For the last several weeks, I have been struggling with the death of a good friend who helped me survive and even thrive in college. When I learned late on a Friday night that she was too ill for home hospice but was going into residential hospice, my life became a 12-hour blaze of social media messages and constant communication. It lasted only 12 hours because that is when she died. But then it kept going. The flood of people who knew what she had given them, who knew where they would not be if not for a piece of candy, a bummed cigarette, the thing that opened the door to personhood and possibility for so many. Myself included.
You see, when I met this wonderful woman who became my boss and friend and mentor and role model, I was a first generation college student who knew so little about academia that I didn’t even know it had rules of its own, a language and a pecking order I could not see, and a hidden system navigable only with a password and secret map in a foreign language. Claudia taught me how to detect the code of that language and how to live in it with grace and spunk, even when you wish it did not exist at all. Basically, she is the first mentor-teacher-friend of my academic life. And in case you are wondering, she was the assistant to the Dean of Students.
Why am I giving you this very personal start to a post on a very impersonal and issue-oriented blog? Because I was then what so many of our students are today: first generation, unsure, afraid of the code we do not know. Claudia was someone who helped me decode in the midst of this struggle, and when I heard about her much quicker than expected death, I was planning to write here about the responsibilities inherent in a first-generation Ph.D., but then I realized that the issue is not the Ph.D. and who does what. The issue is the struggle our students face when they cannot decode the system, just like me. Who helps them? It can and should be every person in a classroom who was a first generation college student, but it must also be the folks who are “front line” for students in other ways–as professional academic advisors, advising student organizations, working in residential life, working in Student Affairs wherever student interaction happens. And, yes, in as many classrooms as possible, giving personal contact and interaction.
Basically, Claudia was someone who understood the struggle and helped so many students through it. I needed it; many others needed it. Many more will need it.

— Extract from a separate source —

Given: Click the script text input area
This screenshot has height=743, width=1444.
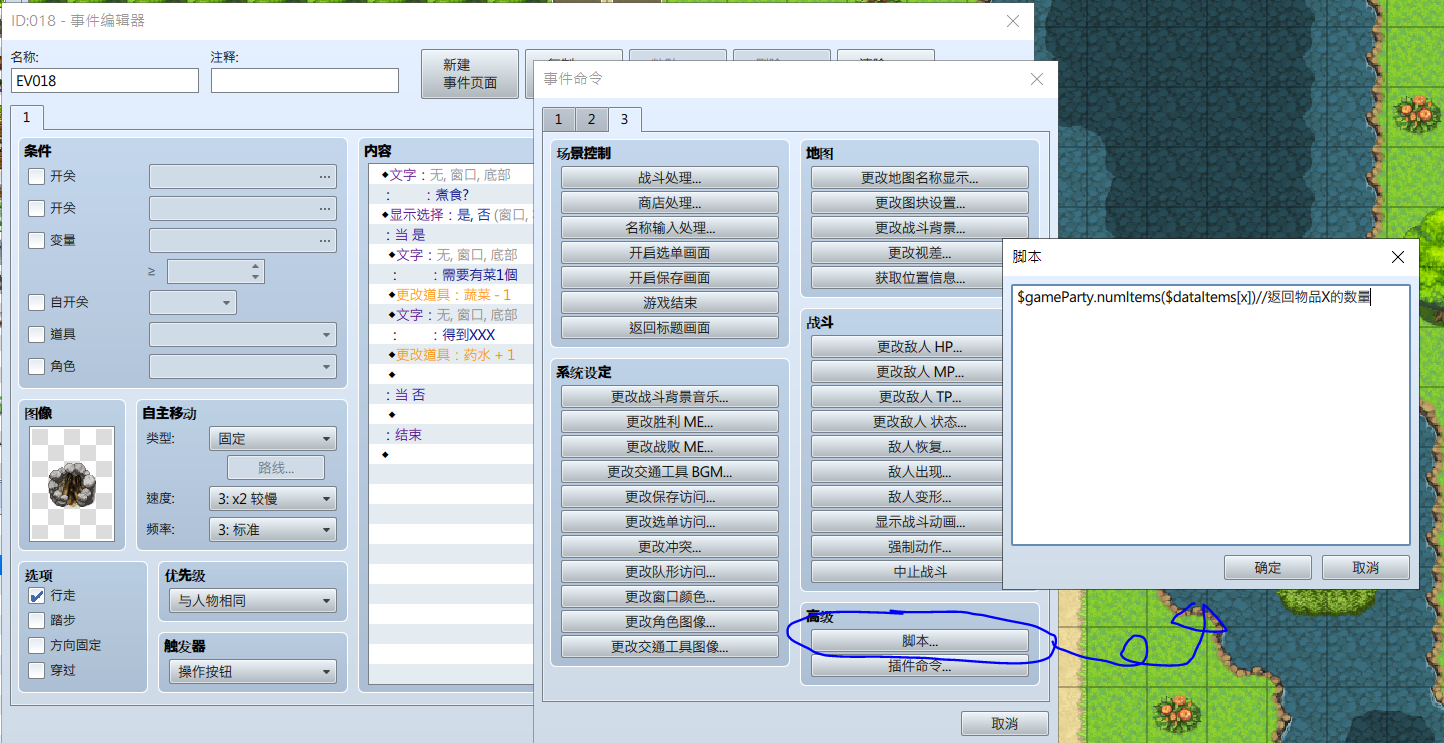Looking at the screenshot, I should coord(1211,415).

The trith is that we must be the Claudias of the world offering a safe space, a friendly ear, and a roadmap of the way forward.
My own way forward finds me in China for the fourth time in 15 months working on educational development for my college, now successfully holding a 2+3 agreement in my hand. Writing this, I think of how Claudia would have viewed my worldliness and my years today. Lordy, she would have been proud–and had cause to–as without her, there would not be this version of me. And now that she is gone, who will the Claudias be?